Cyclotetradecaheptaene, often referred to as [14]annulene, is a hydrocarbon with molecular formula C14H14, which played an important role in the development of criteria (Hückel's rule) for aromaticity, a stabilizing property of central importance in physical organic chemistry. It forms dark-red needle-like crystals.
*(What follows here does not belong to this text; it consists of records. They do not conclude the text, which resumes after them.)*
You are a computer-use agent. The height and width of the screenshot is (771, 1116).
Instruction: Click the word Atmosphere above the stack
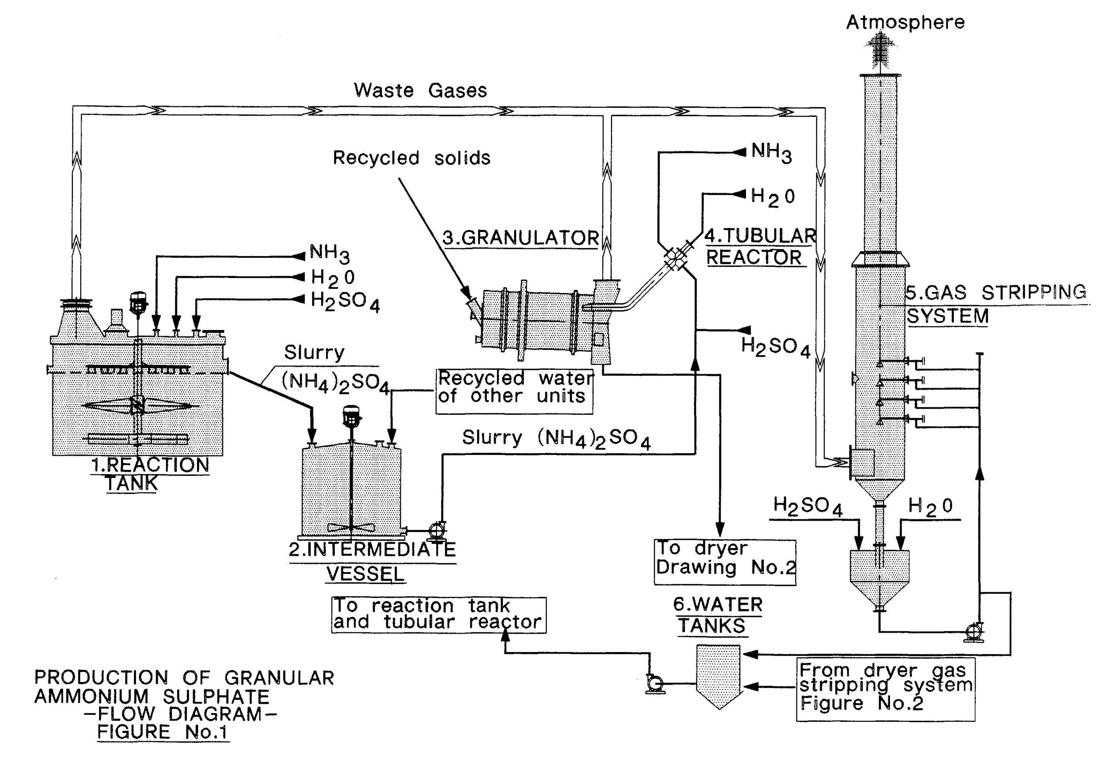click(905, 22)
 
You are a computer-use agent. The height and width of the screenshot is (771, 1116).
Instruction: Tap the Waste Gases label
click(420, 90)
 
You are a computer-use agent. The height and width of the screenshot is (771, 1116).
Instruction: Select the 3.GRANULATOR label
click(521, 238)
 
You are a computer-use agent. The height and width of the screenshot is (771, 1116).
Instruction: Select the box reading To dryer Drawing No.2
click(725, 562)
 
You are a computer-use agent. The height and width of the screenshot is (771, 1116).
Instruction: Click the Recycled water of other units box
click(514, 391)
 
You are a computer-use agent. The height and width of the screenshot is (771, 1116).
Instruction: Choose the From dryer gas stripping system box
click(885, 689)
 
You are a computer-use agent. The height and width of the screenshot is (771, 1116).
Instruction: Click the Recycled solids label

Structure and aromaticity 
Although the conjugated ring of [14]annulene contains 4n+2 electrons, it only exhibits limited evidence for being aromatic.  It does not fully conform to Hückel's rule because none of its cis/trans isomers can adopt a completely planar conformation due to crowding of the interior hydrogens. There is evidence that it has two isomeric forms of comparable stability (trans, cis, trans, cis, trans, trans, cis- with four interior hydrogens (shown in the infobox) and trans, cis, trans, cis, trans, cis, cis- with three interior hydrogens) which rapidly interconvert at room temperature but can be observed at low temperature by NMR.  Its 1H NMR spectrum shows evidence of aromatic ring currents that result in an upfield shift for the interior hydrogens.  In contrast, the corresponding [12]- and [16]annulenes, which are weakly antiaromatic or nonaromatic, have downfield shifted interior hydrogens.  However, unlike the undoubtedly aromatic [18]annulene, [14]annulene does not bear the hallmark aromatic property of chemical stability, and it quickly decomposes when exposed to light and air.